OBJECTIVE:
Extract every line of the items below that contains the string "icon", treating uppercase and lowercase as different.
____________________
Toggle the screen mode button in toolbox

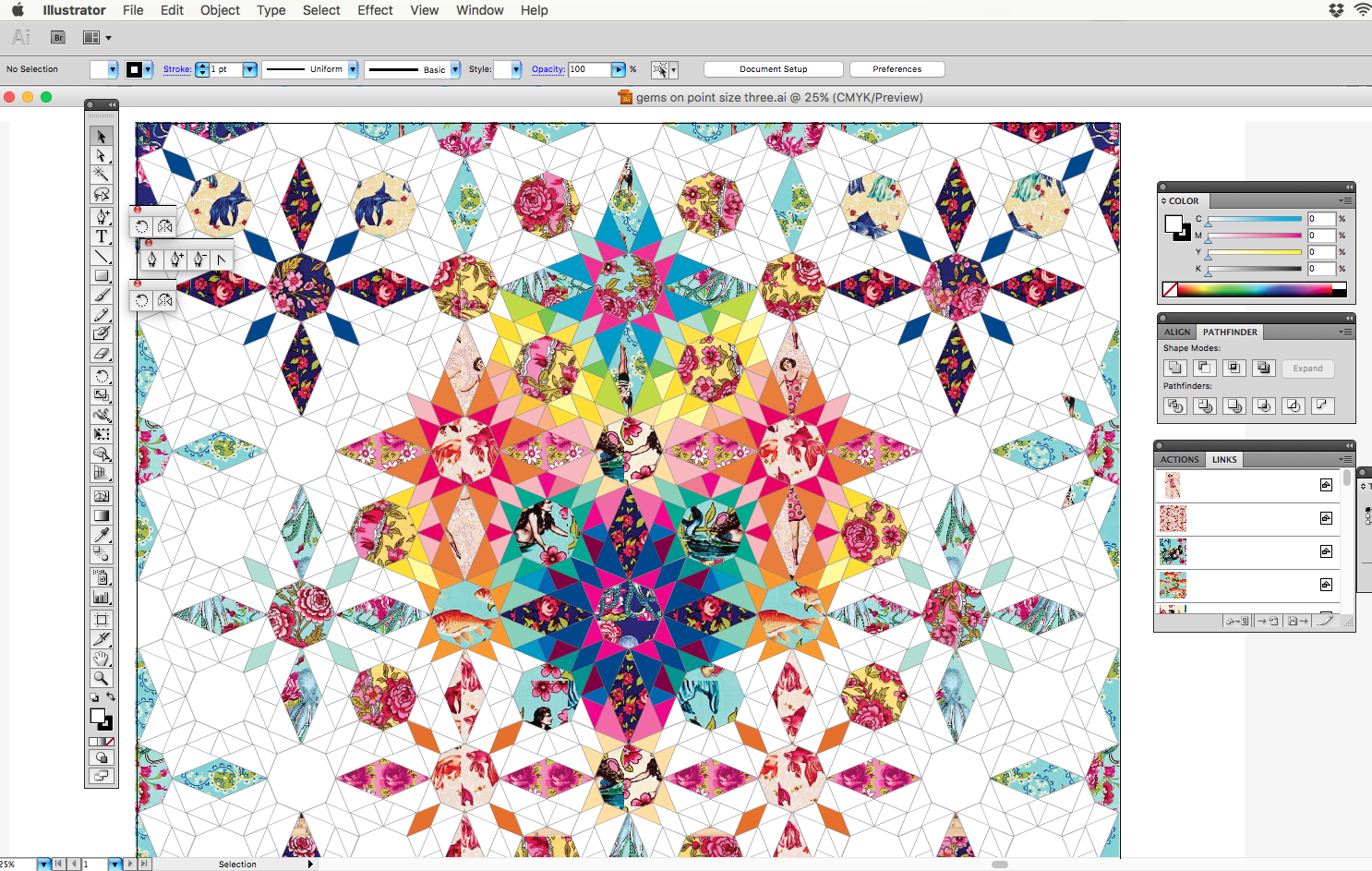102,776
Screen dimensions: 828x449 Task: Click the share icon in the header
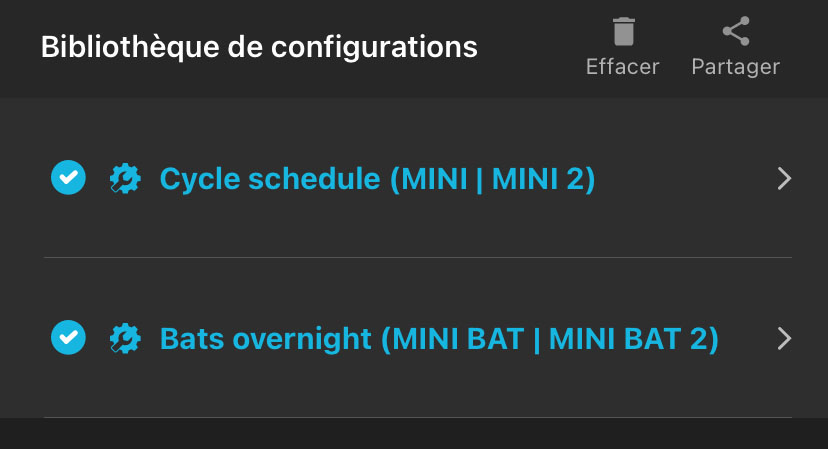(735, 31)
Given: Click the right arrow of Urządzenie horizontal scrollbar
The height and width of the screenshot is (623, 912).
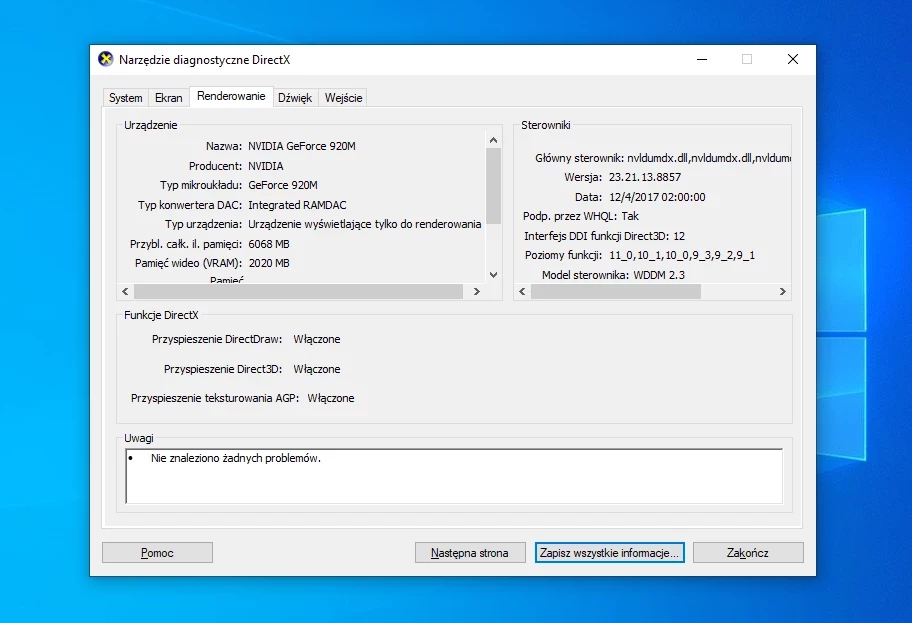Looking at the screenshot, I should coord(476,292).
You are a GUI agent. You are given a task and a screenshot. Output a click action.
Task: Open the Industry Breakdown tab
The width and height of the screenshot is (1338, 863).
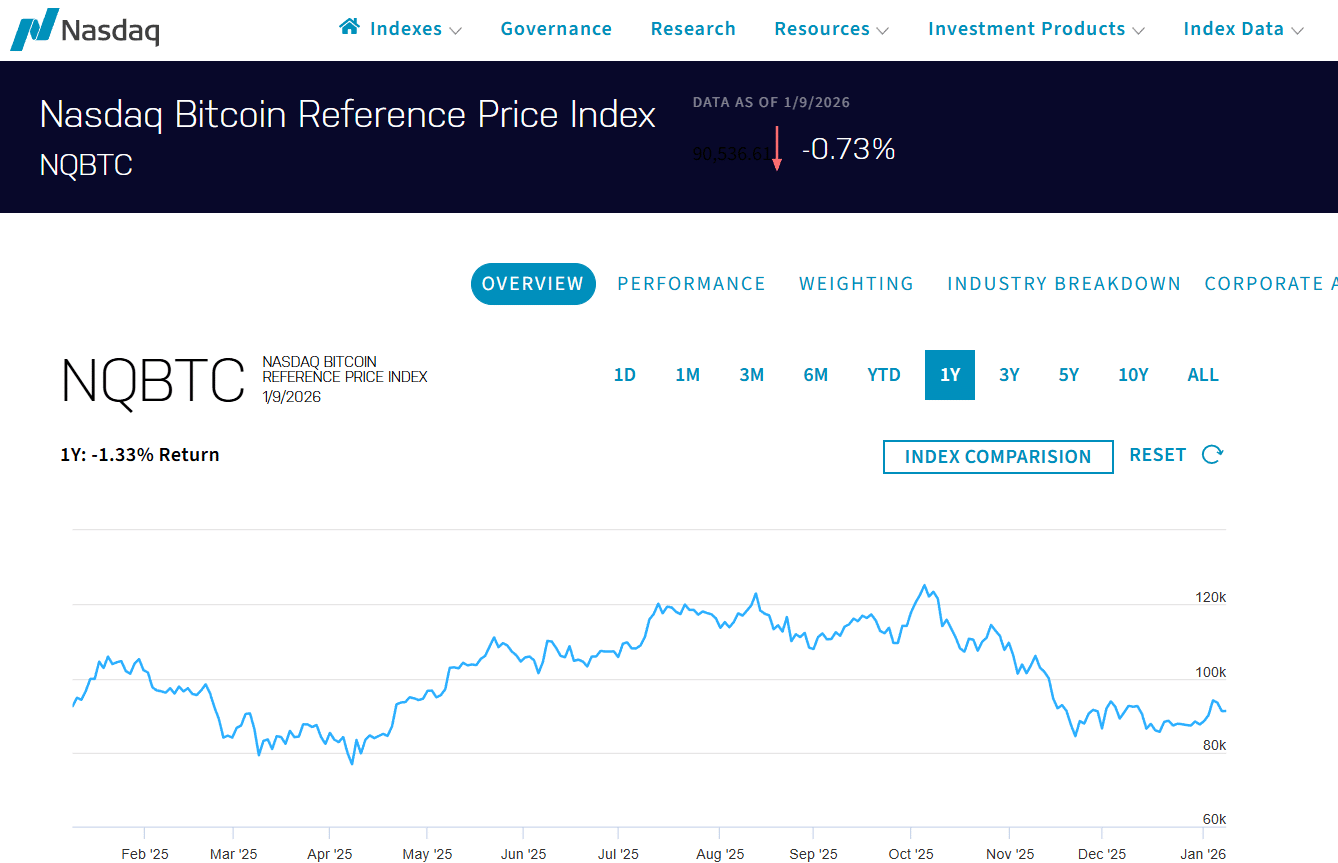[1064, 284]
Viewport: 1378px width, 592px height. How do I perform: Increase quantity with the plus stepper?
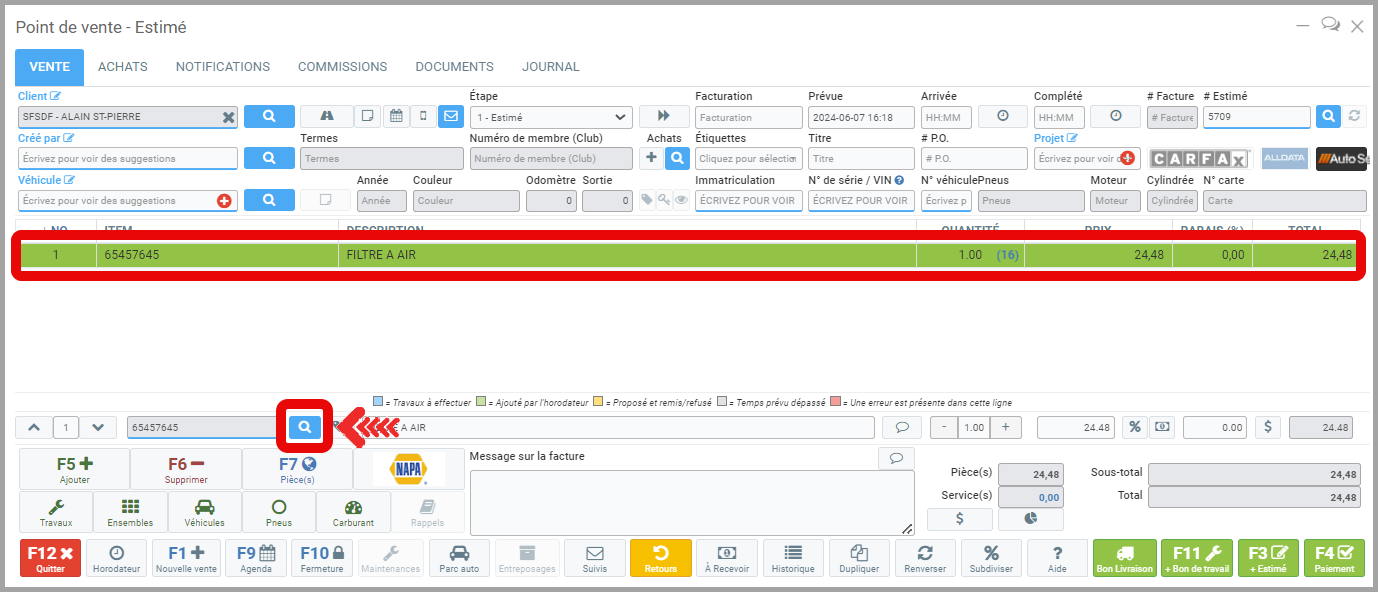point(1005,427)
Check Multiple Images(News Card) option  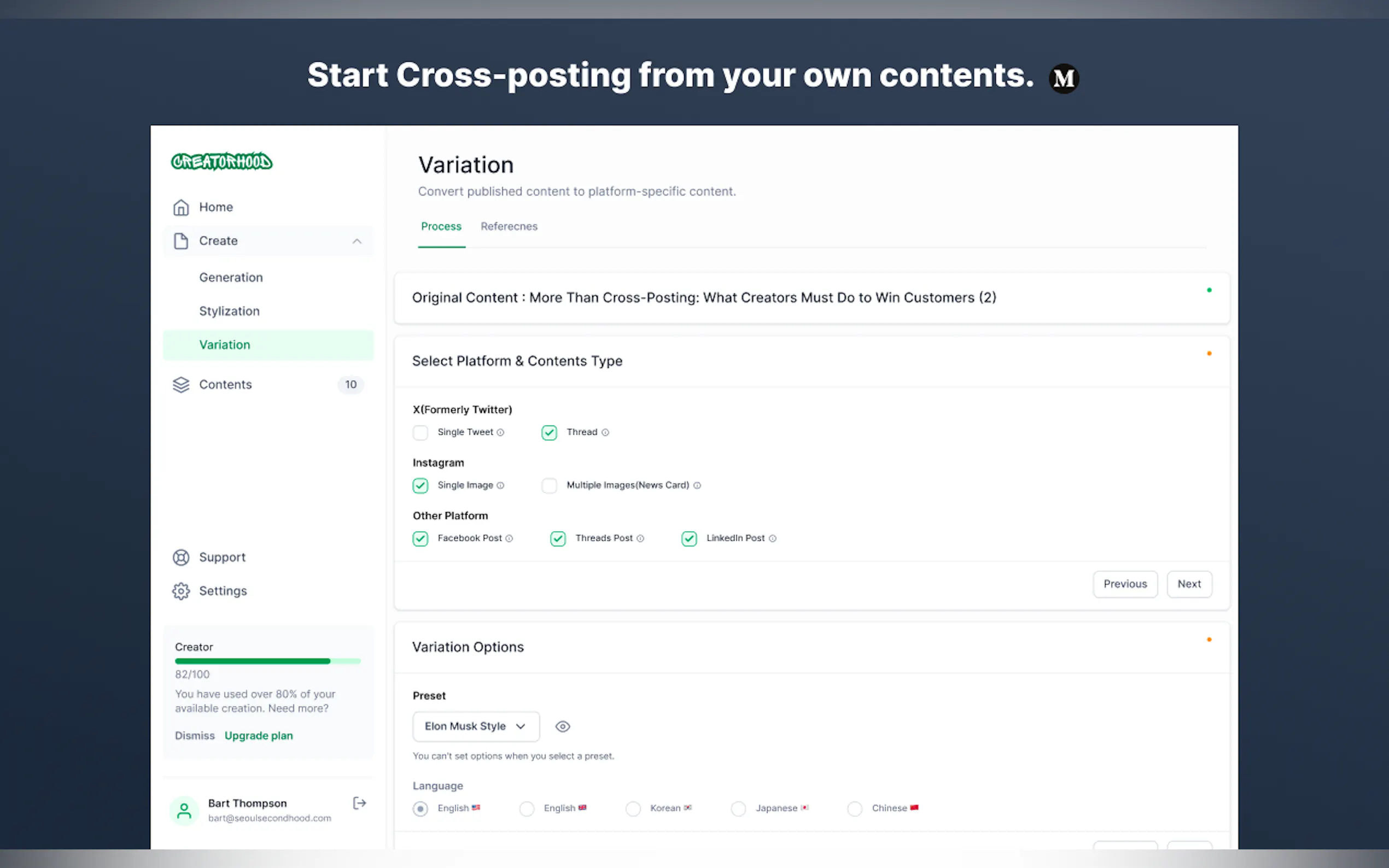pos(549,486)
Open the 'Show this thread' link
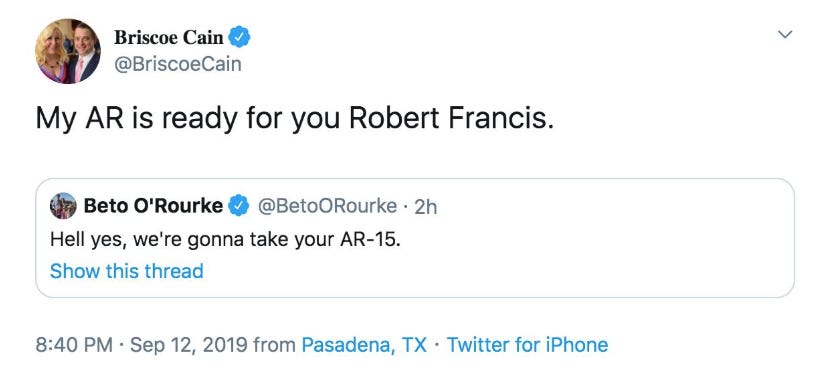The height and width of the screenshot is (370, 813). tap(127, 271)
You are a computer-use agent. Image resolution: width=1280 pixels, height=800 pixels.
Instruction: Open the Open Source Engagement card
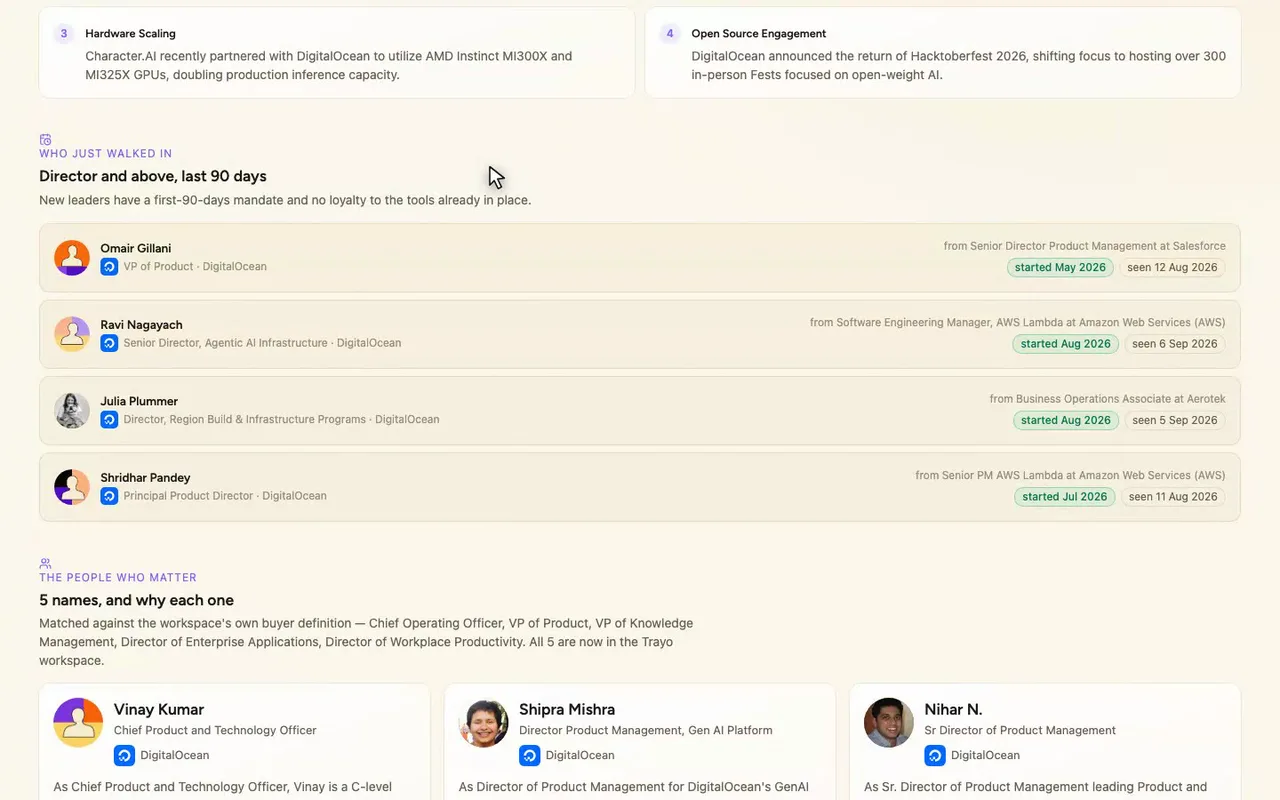coord(943,53)
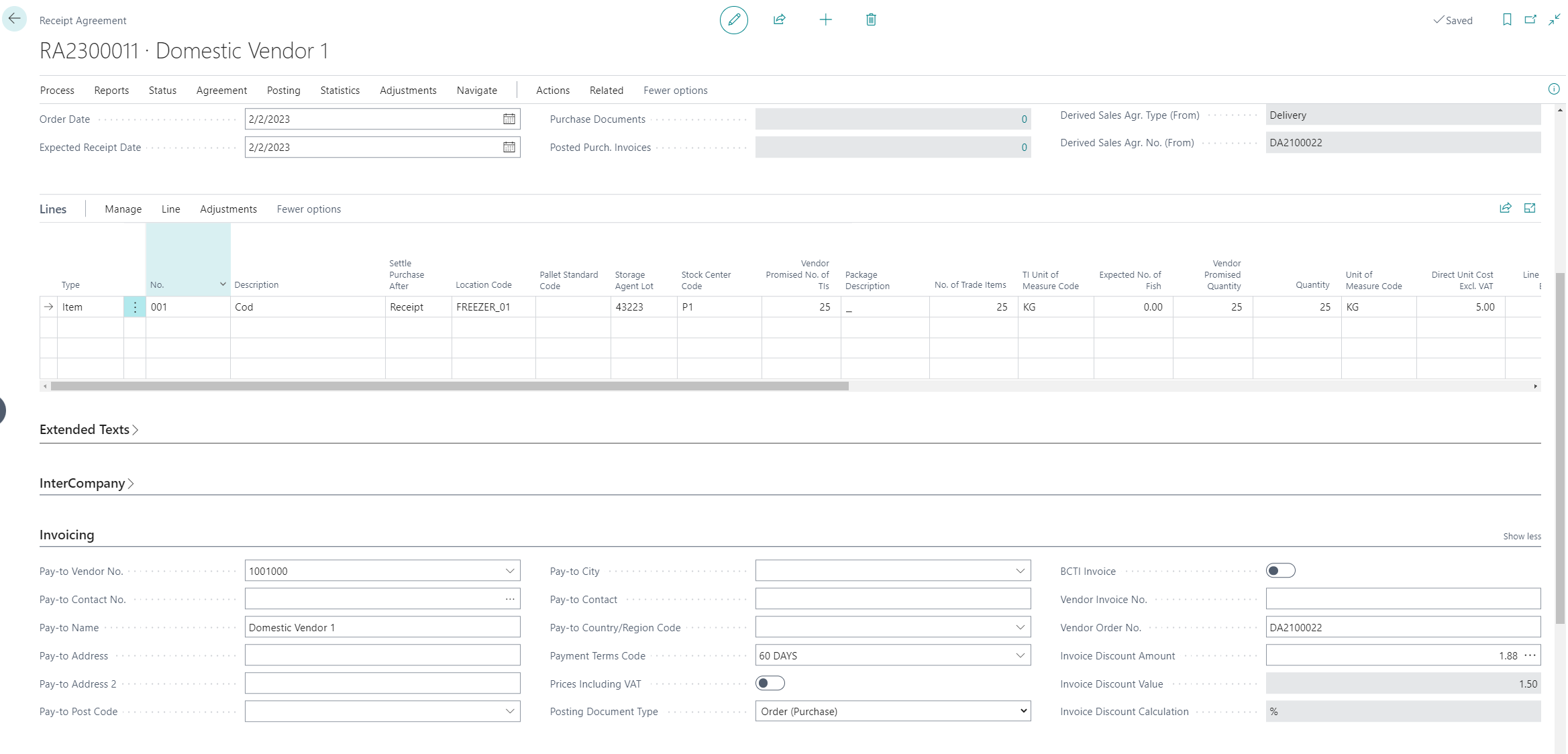
Task: Click the plus icon to create new
Action: click(x=825, y=20)
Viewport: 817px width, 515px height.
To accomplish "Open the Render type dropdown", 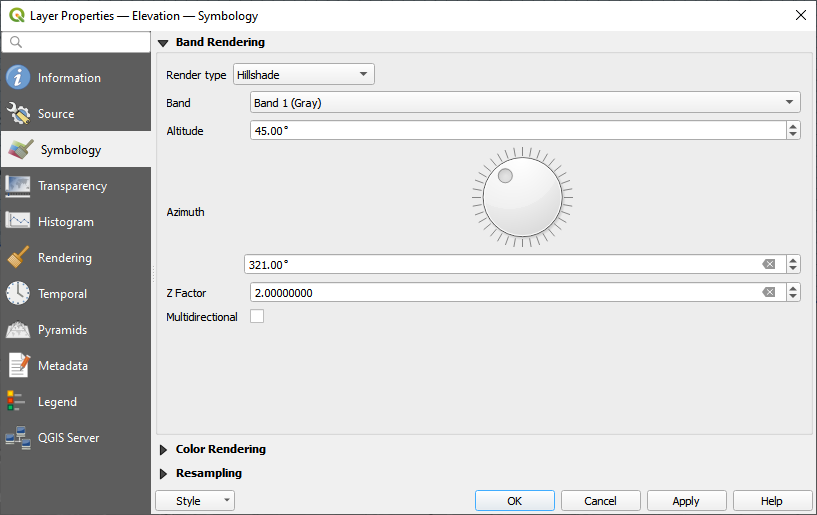I will [x=303, y=75].
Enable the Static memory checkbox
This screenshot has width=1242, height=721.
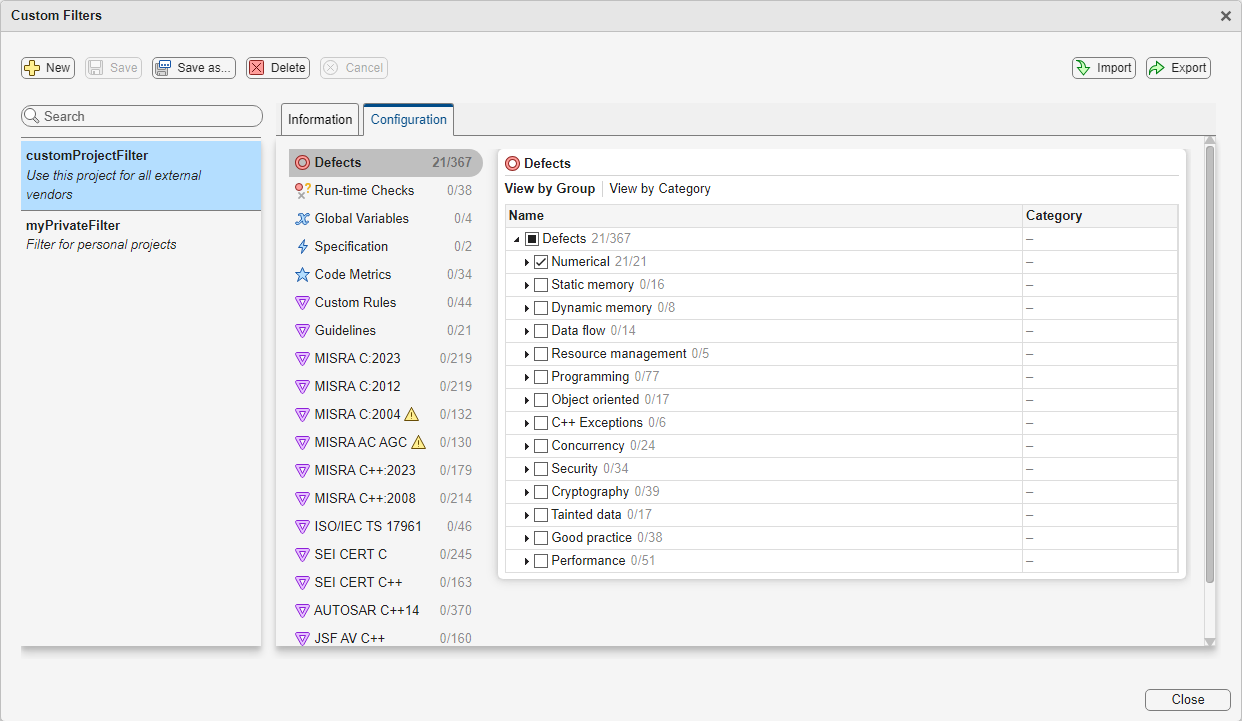pyautogui.click(x=540, y=284)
____________________
PROBLEM SOLUTION:
Screen dimensions: 828x449 Task: Click the share icon in the header
Task: Click the plus icon to create new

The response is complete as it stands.